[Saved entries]
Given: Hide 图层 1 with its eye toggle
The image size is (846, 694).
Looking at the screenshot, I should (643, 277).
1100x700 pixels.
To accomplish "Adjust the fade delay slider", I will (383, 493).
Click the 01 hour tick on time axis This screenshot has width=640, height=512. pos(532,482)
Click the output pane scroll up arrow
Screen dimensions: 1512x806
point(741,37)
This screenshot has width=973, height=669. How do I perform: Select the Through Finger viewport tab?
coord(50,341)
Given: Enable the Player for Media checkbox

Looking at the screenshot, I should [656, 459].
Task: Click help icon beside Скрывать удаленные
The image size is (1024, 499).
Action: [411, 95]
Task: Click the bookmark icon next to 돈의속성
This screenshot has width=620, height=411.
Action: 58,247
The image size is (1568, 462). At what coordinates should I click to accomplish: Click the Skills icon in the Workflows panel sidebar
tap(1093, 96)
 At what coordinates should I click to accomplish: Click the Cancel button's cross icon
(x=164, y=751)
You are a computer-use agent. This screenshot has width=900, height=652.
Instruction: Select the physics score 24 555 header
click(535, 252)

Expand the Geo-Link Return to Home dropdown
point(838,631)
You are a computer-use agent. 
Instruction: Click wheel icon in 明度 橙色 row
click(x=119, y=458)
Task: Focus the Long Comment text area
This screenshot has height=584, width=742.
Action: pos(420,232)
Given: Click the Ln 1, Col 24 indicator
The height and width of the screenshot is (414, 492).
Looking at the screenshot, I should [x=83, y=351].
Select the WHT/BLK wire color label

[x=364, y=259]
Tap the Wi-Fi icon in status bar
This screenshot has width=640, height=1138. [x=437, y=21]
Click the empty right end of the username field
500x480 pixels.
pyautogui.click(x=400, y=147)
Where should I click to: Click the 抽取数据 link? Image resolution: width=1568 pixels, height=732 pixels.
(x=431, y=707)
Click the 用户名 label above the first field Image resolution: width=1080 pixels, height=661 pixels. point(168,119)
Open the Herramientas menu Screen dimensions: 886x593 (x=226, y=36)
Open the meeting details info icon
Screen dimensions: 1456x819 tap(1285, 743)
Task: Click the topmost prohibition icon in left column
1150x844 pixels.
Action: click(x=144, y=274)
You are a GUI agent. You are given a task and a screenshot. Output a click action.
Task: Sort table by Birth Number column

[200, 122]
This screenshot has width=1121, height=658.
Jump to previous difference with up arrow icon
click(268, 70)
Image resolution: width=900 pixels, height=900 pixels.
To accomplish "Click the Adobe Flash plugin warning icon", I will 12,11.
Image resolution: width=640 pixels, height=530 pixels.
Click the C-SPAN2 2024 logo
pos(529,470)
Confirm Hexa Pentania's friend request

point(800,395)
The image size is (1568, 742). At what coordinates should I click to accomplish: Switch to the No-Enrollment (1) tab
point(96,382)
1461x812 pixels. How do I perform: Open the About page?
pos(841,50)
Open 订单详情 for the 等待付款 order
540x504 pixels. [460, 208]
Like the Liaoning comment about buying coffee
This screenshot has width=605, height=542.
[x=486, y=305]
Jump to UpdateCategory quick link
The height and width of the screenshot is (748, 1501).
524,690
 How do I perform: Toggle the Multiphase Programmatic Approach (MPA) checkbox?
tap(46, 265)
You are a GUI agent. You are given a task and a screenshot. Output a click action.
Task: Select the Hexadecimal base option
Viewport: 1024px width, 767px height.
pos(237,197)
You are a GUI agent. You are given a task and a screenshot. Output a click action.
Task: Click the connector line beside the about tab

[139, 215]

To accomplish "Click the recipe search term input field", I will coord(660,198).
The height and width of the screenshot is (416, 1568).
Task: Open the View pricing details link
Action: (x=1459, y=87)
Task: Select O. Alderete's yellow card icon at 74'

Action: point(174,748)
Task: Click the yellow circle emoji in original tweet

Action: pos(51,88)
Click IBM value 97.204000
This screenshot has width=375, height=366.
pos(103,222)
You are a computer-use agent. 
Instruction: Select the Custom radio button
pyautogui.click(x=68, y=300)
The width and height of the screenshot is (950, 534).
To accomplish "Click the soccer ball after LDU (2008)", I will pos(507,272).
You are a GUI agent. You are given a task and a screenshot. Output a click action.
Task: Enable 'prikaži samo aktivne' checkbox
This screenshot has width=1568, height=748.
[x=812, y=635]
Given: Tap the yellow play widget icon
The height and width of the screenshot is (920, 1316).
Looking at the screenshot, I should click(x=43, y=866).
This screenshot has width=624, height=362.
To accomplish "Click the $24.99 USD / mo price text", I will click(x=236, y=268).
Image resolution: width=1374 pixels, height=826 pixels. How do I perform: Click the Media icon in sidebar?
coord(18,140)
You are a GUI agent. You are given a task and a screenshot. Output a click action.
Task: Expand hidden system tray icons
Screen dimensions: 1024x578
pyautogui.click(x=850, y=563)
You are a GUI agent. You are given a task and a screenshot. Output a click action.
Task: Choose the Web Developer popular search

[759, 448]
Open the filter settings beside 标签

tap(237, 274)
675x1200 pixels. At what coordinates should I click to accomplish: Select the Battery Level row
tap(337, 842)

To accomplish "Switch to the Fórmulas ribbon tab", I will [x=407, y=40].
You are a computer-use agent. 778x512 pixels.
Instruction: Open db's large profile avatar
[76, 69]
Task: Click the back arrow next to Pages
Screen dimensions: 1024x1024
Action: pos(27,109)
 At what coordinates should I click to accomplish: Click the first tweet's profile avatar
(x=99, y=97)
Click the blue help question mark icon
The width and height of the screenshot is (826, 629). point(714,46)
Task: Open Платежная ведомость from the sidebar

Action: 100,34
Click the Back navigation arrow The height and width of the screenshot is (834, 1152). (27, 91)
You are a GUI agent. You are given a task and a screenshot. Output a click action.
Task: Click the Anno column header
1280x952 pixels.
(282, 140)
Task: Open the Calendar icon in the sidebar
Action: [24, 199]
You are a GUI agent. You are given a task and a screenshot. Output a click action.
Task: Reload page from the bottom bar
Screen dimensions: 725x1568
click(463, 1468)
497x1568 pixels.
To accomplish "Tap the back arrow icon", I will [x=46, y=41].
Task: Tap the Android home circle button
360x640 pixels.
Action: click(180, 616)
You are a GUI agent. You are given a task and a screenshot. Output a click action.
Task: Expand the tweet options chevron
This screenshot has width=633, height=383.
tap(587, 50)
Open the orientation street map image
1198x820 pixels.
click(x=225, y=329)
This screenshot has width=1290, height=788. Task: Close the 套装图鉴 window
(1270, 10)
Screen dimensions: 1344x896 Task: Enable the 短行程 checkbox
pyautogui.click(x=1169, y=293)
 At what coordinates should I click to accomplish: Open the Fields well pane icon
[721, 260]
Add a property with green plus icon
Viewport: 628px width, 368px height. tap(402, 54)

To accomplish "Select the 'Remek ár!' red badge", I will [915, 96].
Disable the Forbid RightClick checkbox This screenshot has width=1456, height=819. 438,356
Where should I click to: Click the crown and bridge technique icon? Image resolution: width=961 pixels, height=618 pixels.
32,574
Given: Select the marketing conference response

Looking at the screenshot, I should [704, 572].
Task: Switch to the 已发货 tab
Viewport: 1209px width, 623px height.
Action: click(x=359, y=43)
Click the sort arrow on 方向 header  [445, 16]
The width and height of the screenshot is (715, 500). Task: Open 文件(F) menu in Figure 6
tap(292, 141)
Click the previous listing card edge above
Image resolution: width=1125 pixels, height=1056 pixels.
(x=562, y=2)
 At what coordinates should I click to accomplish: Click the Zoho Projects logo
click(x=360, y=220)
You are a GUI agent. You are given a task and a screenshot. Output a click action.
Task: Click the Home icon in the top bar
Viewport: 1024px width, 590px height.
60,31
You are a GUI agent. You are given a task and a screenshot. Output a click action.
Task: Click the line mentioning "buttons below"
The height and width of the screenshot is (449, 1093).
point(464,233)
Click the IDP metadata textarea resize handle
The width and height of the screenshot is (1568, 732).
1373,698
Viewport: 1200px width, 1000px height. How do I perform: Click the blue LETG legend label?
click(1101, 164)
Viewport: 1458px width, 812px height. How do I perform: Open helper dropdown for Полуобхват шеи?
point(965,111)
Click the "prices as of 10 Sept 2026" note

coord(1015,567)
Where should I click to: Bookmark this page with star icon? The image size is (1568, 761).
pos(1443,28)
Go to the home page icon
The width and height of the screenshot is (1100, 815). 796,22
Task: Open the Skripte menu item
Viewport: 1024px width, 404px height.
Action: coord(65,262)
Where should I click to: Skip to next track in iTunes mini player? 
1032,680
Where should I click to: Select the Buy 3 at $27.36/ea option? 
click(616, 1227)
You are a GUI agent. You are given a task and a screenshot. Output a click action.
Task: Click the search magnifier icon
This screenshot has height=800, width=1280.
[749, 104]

• Task instructions: Search the entries for the string "above" and return each line where it turns up.

• Result of the task:
Click the 用户名 label above the first field Image resolution: width=1080 pixels, height=661 pixels. point(168,119)
Click the previous listing card edge above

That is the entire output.